Keeping in view the challenges faced by today’s world, China’s Belt and Road Initiative aspires for a win-win cooperation, mutual development and shared prosperity with a vision to promote infrastructural development and socioeconomic uplift of the region. CPEC and BRI have similarities in terms of development and progress. The year 2013 was significant in that it witnessed the signing of the MoU on CPEC with Pakistan and the announcement of China’s One Belt One Road (OBOR) initiative by President Xi Jinping. The BRI provides exclusive opportunity to facilitate policy coordination and enable synergy for pursuing inter-connected development to accrue maximum benefits from this mega regional initiative.
Today, CPEC has emerged as the most successful corridor amongst the six existing corridors in BRI. The exemplary pace of CPEC speaks volumes about the hard work of our policymakers, engineers, workers and security personnel. The projects in the energy sector, transport infrastructure, industrial cooperation and Gwadar will create massive opportunities. Specifically, the improved transport infrastructure through highway projects and Railways Mainline One (ML-I) expansion and up-gradation project will change the dynamics of our businesses, transportation and tourism.
The introduction of a rail-based mass transit system in all provincial headquarters will transform the outlook of our major urban centers and lead to improved road and rail connectivity. As a result, massive opportunities for our young and skilled labour will be created, meeting the ever-growing need of a healthy and prosperous life.
The beginning of 2018 will mark the completion of the Early Harvest Phase of CPEC wherein critical bottlenecks of economic growth will be removed incrementally. The next challenges are industrial development, agriculture sector cooperation and timely completion of the Gwadar projects. Importantly, the shifting of reliance from imported fuel to indigenous sources of energy through completion of hydel, solar, wind and Thar coal mining projects will ensure energy security, reduce our import bill of fuel and will also provide cheaper electricity.
As some milestones are being achieved, some new timelines are being set. Completion of more projects will transfer the benefits of improved infrastructure and availability of electricity to the masses. This will improve productivity and bring foreign direct investment and foreign tourists to Pakistan, thereby ensuring well-rounded human development and common prosperity for everyone.
The establishment of a consortium of business schools between top 10 universities/institutions is the stepping stone towards further engagement and collaboration in the field of research and policy formulation.
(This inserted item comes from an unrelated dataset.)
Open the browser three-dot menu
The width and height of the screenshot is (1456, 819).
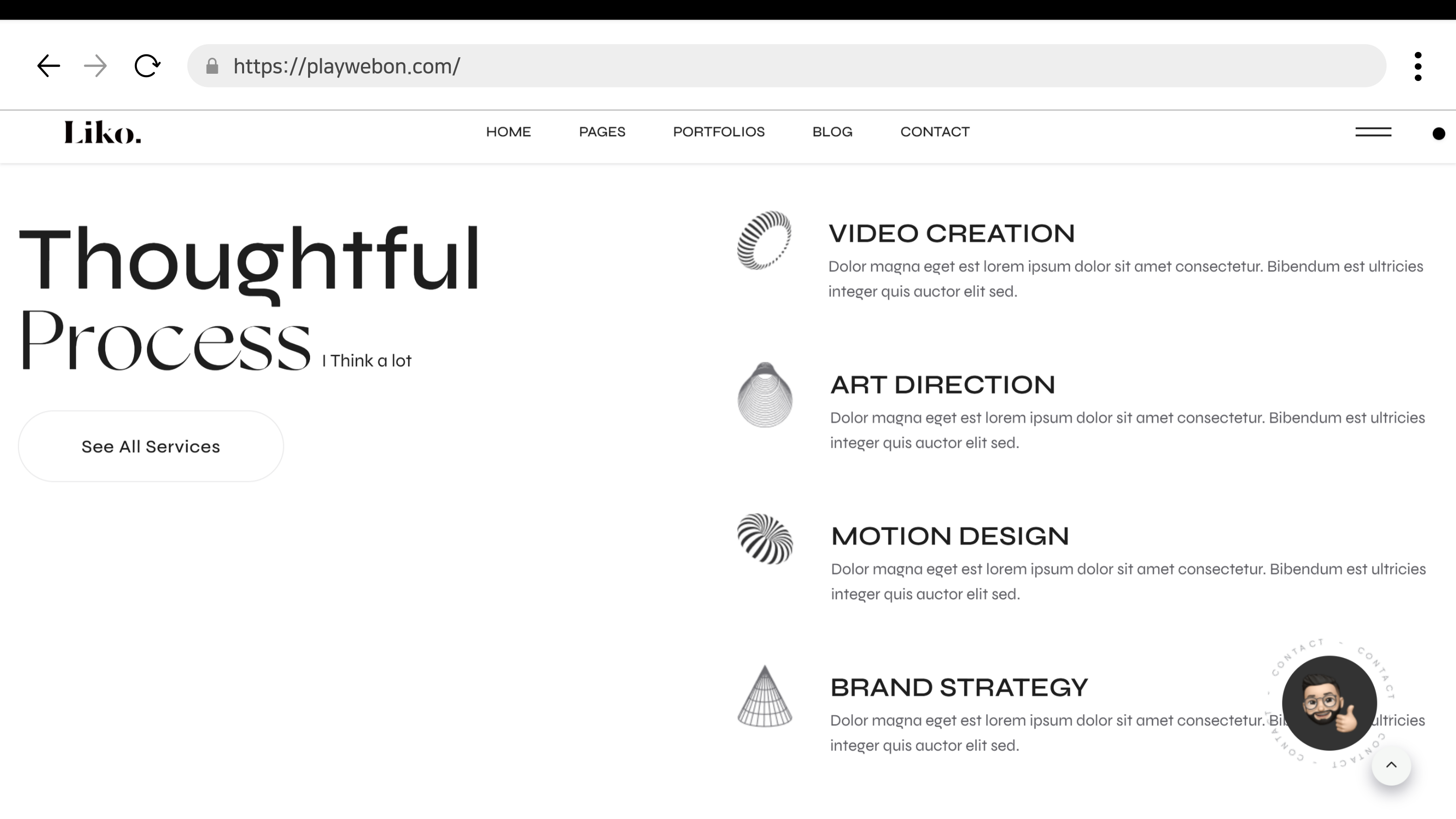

During a recent visit of Chinese industrial experts, it was decided that vocational institutes would be set up across the country. Moreover, a study on developing Special Economic Zones with the Centre of New Structural Economics at Peking University will give a much-needed boost to our industry and HR development.
The vision laid out by President Xi Jinping is a realistic plan of growth within its own characteristics, connectivity, and peaceful co-existence. All this supports CPEC and the development it entails. The rise of China to the centre stage of the world promises enormous opportunities to its trusted friend, Pakistan. There is a lot we can learn for nation-building, improving living standards, education and strengthening military.
However, as the Chinese saying goes, the last leg of a journey just marks the half-way point. The CPEC dream has also only entered the first stage and meeting the overall objectives will require hard work, national consensus, participation of all segments of society, a strong sense of responsibility and measured urgency by all stakeholders in CPEC.